Posted on 02/11/2022 8:25:28 AM PST by CondoleezzaProtege

Rafael Arutyunyan has guided figure skaters from around the world, under numerous sports systems to the top of their sport...including Alexander Abt, Michelle Kwan, Mao Asada, Jeffrey Buttle, Sasha Cohen, Ashley Wagner, Adam Rippon and Nathan Chen. A graduate of the Armenian State Institute of Physical Culture, Arutyunyan has extensive coaching experience in Armenia, Russia and the United States.

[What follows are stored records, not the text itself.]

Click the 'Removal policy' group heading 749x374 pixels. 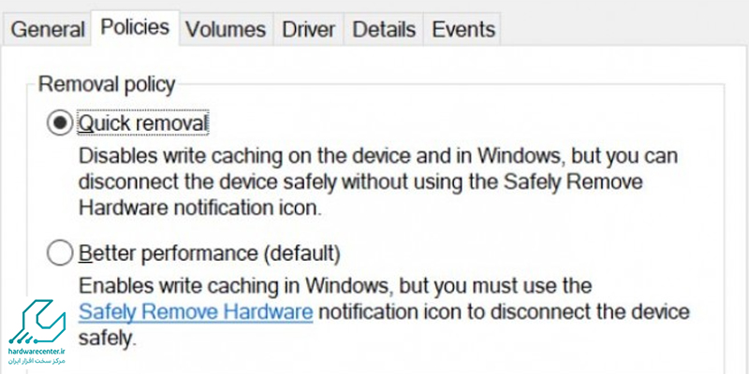point(107,84)
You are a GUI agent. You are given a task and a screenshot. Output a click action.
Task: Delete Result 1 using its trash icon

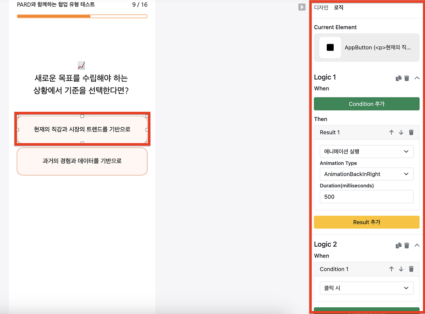tap(411, 132)
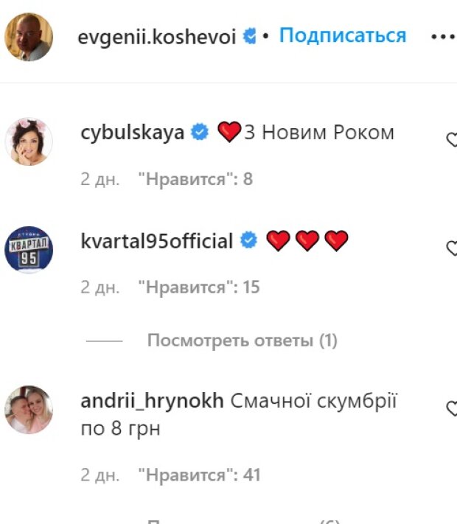
Task: Like the andrii_hrynokh comment heart
Action: coord(452,409)
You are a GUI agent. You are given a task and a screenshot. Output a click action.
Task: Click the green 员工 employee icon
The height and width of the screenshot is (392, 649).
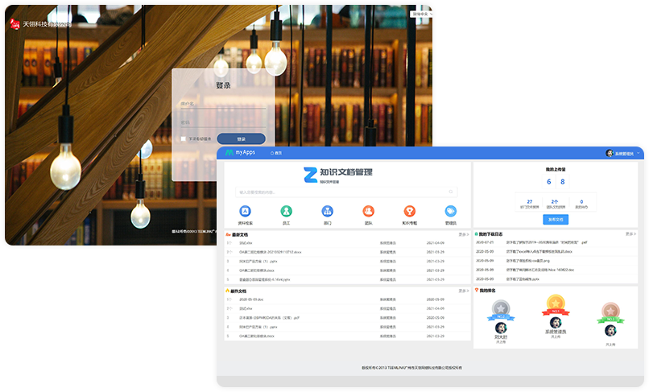pos(286,211)
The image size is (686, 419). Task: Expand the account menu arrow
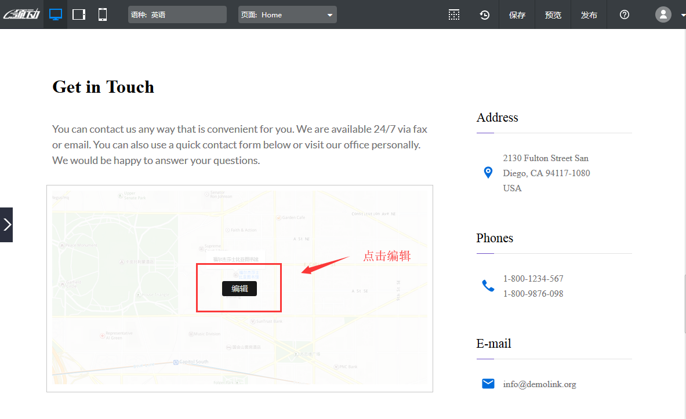pyautogui.click(x=683, y=16)
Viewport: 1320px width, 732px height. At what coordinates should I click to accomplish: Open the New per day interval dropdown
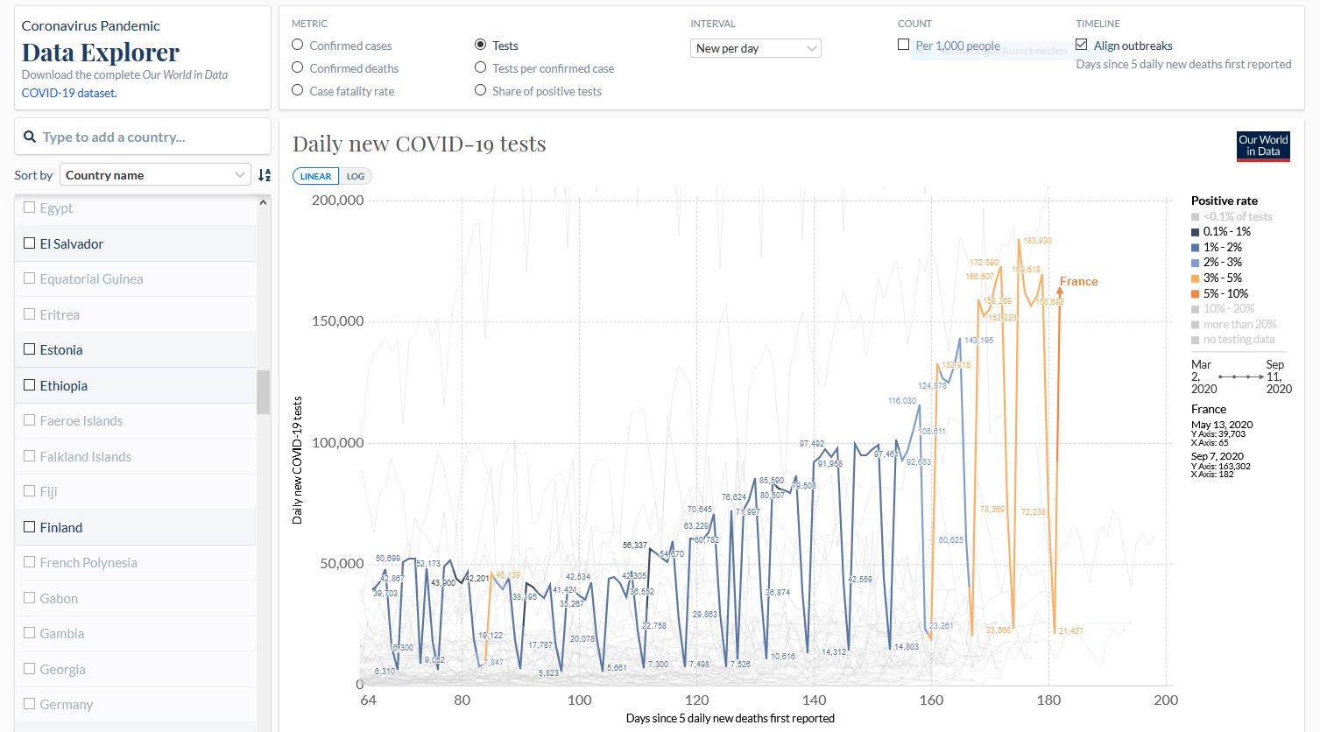tap(756, 49)
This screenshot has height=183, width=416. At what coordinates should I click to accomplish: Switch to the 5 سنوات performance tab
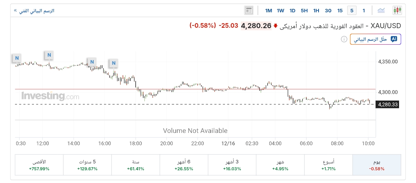pos(87,165)
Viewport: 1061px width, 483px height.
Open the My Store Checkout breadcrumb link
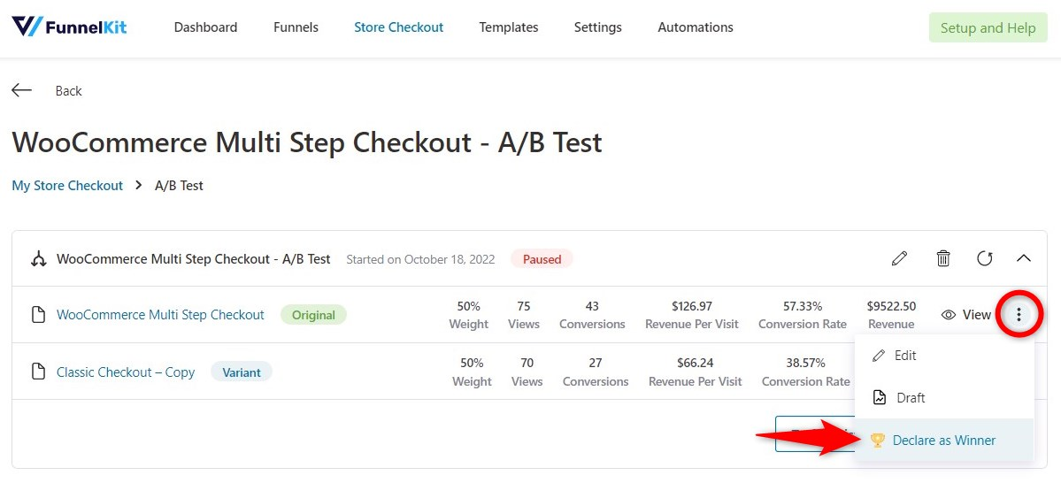(67, 186)
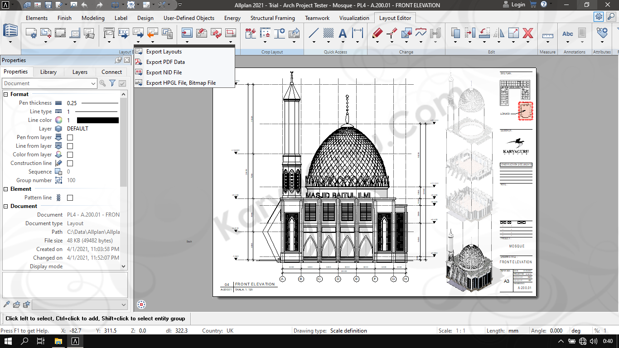Click the Measure ruler icon
The height and width of the screenshot is (348, 619).
click(x=547, y=34)
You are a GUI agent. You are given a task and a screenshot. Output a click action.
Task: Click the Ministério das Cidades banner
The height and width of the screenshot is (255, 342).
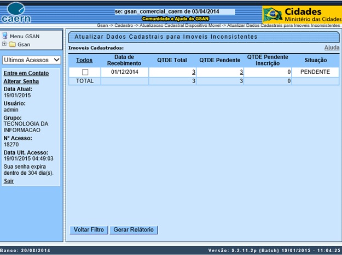point(312,15)
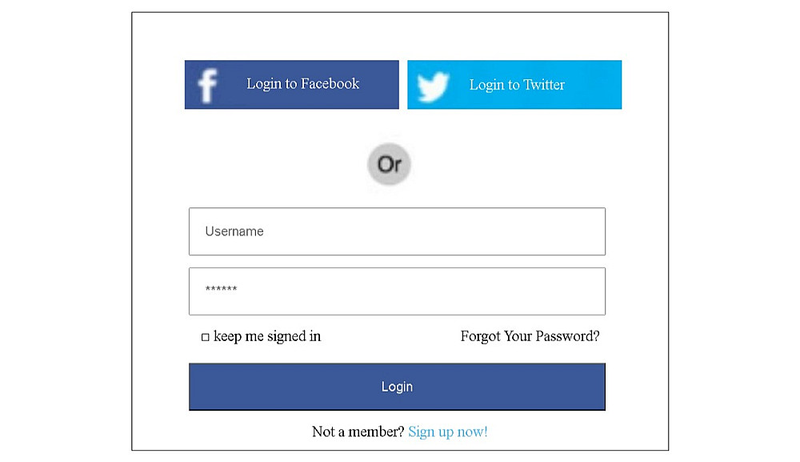Click the "Login to Facebook" label text

click(302, 84)
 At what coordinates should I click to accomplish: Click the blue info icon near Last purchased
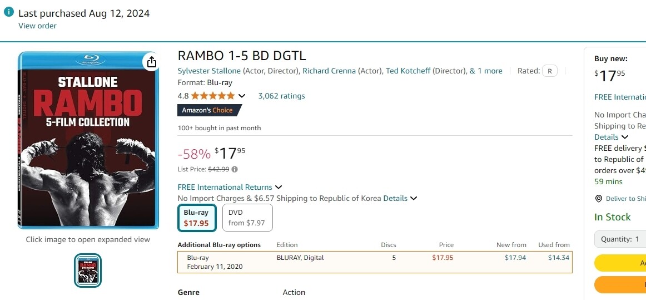point(9,13)
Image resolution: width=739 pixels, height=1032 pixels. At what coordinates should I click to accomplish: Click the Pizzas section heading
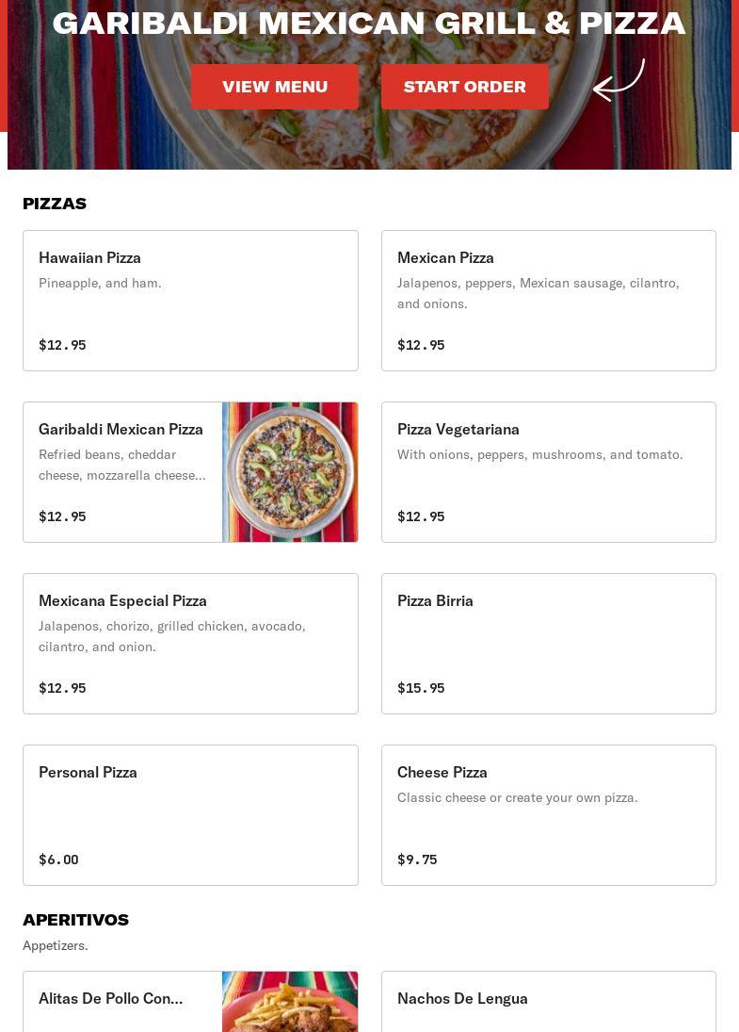coord(55,204)
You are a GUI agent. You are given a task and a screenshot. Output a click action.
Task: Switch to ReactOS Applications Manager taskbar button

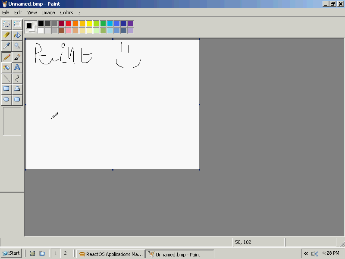110,254
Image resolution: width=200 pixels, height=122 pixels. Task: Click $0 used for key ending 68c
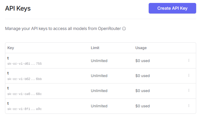(142, 91)
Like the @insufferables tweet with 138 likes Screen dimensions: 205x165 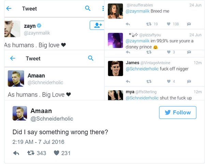click(168, 24)
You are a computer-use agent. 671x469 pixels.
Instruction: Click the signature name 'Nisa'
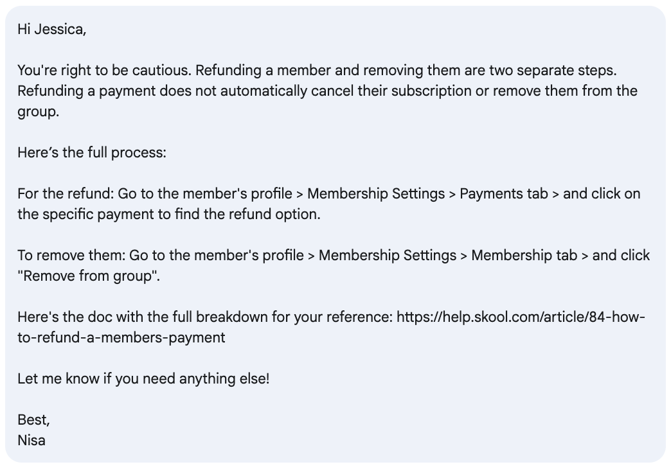pyautogui.click(x=31, y=440)
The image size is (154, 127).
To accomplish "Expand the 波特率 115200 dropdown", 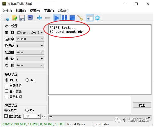I will click(x=30, y=39).
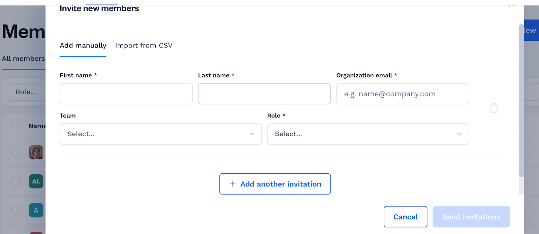This screenshot has height=234, width=539.
Task: Click the Role dropdown chevron arrow
Action: point(459,134)
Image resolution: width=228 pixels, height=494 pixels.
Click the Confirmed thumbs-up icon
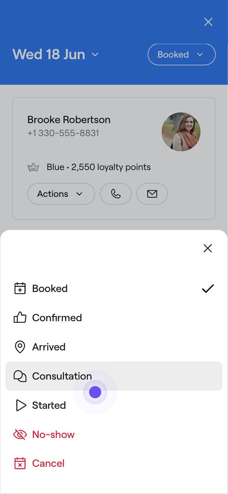[x=20, y=318]
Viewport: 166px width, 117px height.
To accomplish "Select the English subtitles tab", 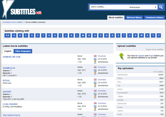I will (8, 51).
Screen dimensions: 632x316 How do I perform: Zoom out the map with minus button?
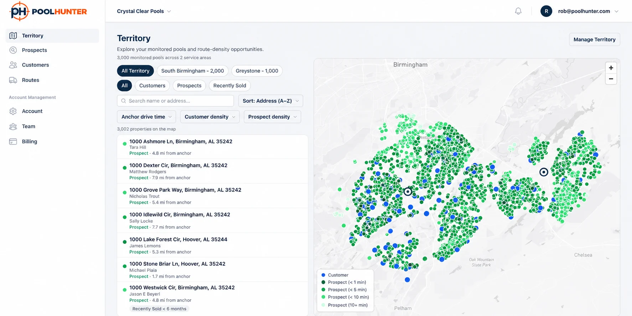[x=611, y=79]
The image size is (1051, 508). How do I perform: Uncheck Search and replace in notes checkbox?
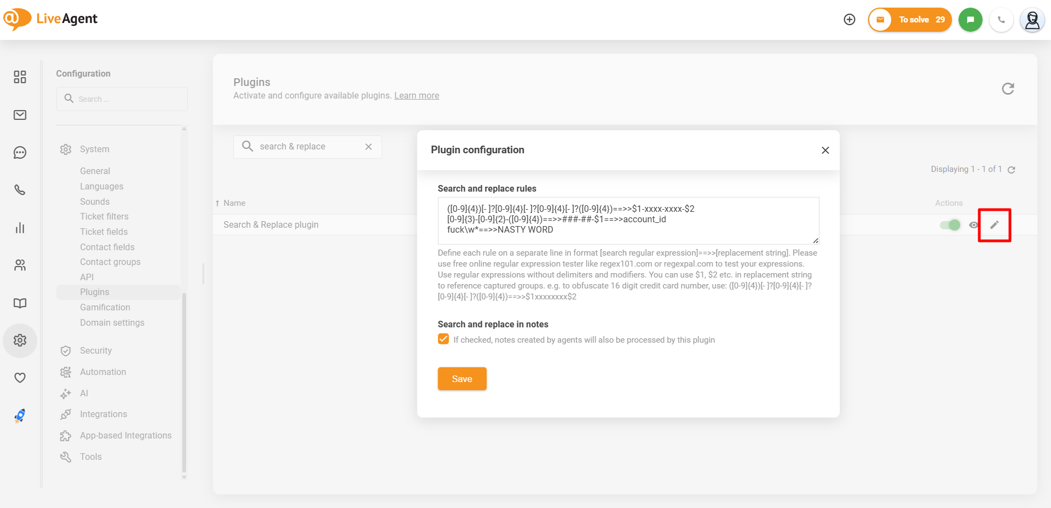click(443, 339)
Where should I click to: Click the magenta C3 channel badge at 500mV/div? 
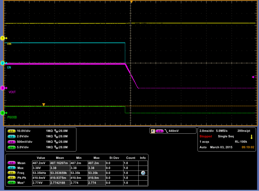pos(11,141)
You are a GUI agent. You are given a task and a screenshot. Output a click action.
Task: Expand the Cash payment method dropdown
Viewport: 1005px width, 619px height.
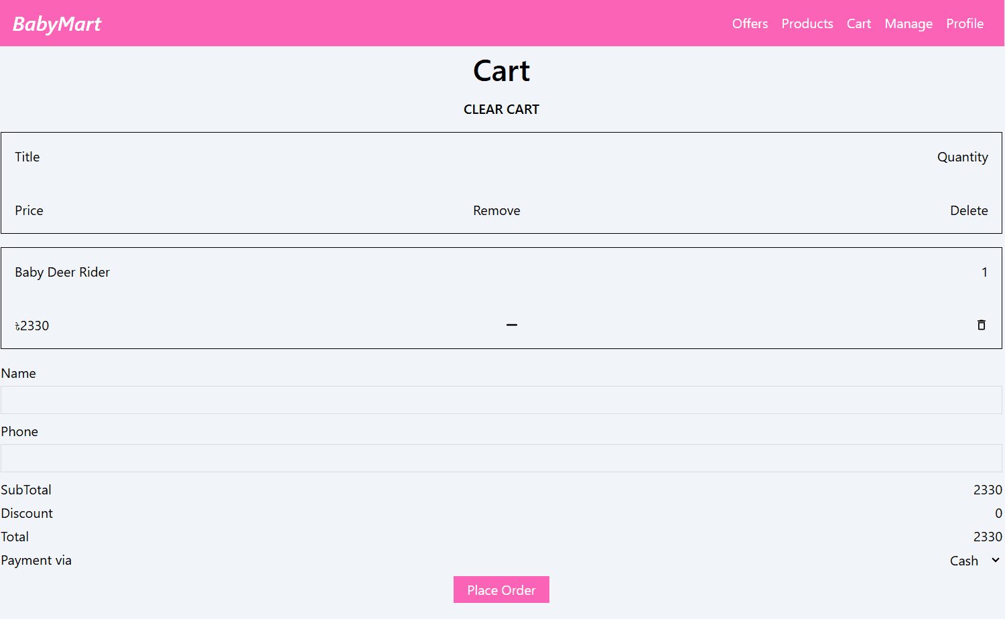(x=974, y=561)
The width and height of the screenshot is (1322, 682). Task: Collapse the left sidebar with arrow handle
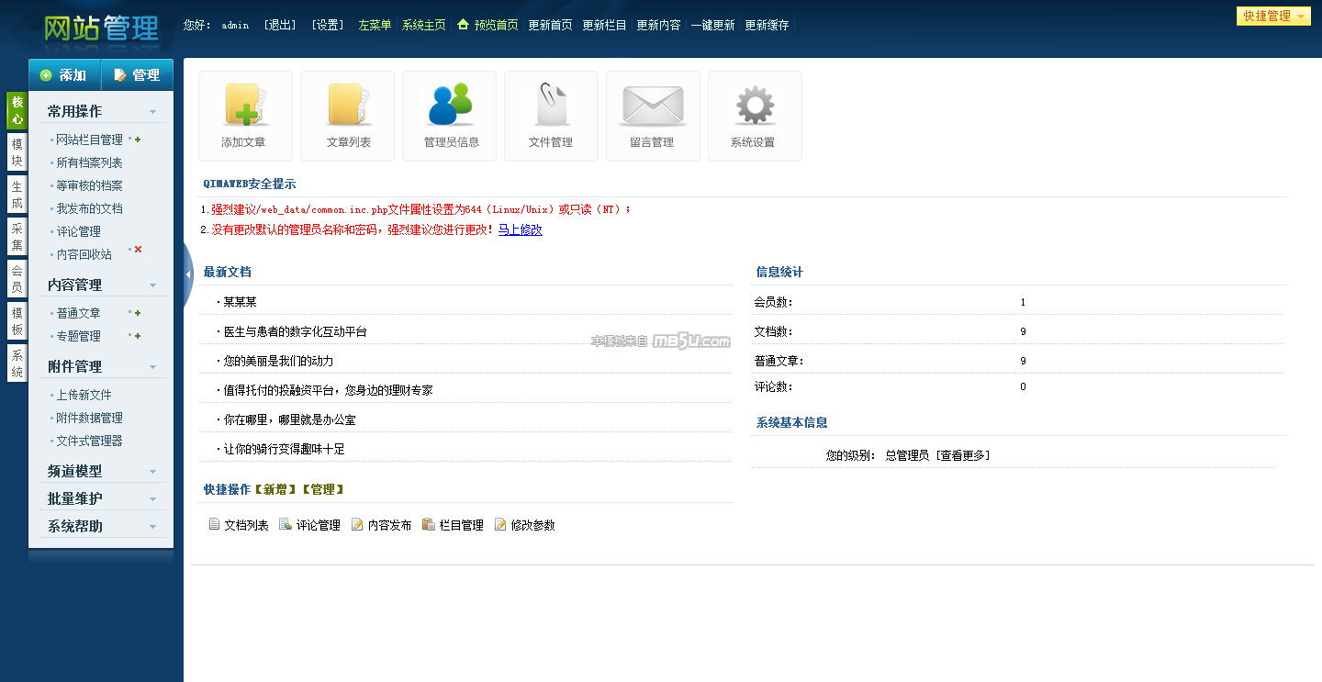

RA: So, you know, what I think has happened is that these two countries [Russia and the United States] have really different mentalities about everything. After fifteen or sixteen years of living in the U.S., I start to realize it more and more. Athletes are more dependent in Russia than in the U.S., which is obvious. In the U.S., all athletes develop themselves. In Russia, they build them up according to systems they live in. So in Russia, you are part of a system, part of a mechanism that develops you as a person, as a human being, as an athlete especially. You will take everything differently than me if I independent person and I want to skate, I skate. If I want to go to school, I go to school. And you guys should realize what’s going on there. It’s so difficult for me to even explain to you.

DL: If the Russian athletes are taking performance-enhancing drugs, do they recognize that they are doing something wrong or are they merely following along with what they are told to do?

RA: No, I don’t think so. That’s what I’m talking about. It’s so difficult to explain...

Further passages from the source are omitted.